Your task: Rewrite the part of the items that opens at the start and closes with the line containing "point(781,94)", keeping every line and all request text unchanged. In the answers only, multiply each coordinate by 2.45 and round to the nearest whole number, with halves rounded up.

___ Data shown

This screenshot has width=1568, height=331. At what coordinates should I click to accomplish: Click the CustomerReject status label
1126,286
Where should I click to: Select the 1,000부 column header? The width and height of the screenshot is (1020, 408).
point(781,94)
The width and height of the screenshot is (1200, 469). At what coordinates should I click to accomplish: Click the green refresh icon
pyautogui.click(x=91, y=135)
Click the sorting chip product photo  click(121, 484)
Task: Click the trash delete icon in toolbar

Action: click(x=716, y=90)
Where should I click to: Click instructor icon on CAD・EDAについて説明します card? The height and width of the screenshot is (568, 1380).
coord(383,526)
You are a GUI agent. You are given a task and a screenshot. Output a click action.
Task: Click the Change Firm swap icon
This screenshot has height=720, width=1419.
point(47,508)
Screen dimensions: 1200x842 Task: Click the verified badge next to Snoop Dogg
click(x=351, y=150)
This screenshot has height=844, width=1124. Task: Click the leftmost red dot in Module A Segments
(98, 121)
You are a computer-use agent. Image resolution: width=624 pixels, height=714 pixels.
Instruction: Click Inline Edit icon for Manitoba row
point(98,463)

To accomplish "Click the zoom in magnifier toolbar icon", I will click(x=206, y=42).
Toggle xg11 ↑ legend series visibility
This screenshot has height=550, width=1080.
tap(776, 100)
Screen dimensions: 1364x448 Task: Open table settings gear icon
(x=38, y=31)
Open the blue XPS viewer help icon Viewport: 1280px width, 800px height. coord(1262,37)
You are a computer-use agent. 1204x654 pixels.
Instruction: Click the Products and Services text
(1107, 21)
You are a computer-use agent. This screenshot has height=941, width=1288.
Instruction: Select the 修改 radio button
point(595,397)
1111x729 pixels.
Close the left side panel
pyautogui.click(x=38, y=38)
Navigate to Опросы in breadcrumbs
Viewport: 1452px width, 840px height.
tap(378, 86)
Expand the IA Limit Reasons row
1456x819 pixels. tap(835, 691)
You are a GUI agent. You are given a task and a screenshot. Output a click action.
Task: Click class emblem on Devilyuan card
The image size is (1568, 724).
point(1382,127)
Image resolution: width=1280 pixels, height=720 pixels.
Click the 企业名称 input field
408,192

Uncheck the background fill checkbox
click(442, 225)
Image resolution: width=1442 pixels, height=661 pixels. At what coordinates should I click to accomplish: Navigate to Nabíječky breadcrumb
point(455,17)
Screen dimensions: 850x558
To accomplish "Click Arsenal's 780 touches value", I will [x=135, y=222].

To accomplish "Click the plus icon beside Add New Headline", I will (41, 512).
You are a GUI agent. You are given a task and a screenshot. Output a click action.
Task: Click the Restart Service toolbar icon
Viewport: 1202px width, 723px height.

______

Exercise answer:
This screenshot has width=1568, height=331. At what coordinates should I click to accomplish: Click the CustomerReject status label
2759,701
Where should I click to: Select the 1,000부 column header? The width and height of the screenshot is (1020, 408).
point(1913,230)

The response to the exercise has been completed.